§ WHAT IS REQUIRED: Return, from the material below, each line in which "will" occurs.

§ WORKING DATA:

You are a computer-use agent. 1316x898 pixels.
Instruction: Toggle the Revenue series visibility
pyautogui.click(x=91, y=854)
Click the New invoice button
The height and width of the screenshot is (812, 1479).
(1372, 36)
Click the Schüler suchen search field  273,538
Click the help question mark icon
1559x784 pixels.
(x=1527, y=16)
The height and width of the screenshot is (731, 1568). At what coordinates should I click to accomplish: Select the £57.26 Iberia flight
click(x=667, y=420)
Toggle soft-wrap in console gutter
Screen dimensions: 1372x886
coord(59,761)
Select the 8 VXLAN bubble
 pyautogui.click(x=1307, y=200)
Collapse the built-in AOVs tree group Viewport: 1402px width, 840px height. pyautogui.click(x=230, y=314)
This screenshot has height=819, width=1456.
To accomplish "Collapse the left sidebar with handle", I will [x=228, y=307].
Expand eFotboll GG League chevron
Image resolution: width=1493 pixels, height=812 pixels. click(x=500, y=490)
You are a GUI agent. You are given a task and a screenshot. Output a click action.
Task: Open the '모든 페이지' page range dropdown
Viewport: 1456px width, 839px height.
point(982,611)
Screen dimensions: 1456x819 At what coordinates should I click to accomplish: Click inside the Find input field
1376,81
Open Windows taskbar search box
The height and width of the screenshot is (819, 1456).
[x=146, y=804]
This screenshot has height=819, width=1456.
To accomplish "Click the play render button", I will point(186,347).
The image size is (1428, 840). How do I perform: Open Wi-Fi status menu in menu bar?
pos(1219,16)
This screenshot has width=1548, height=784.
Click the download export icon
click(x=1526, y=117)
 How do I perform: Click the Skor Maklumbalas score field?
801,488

§ THE ANSWER:
To accomplish "Collapse the left sidebar with handle", I will [x=228, y=307].
To accomplish "Click the play render button", I will point(186,347).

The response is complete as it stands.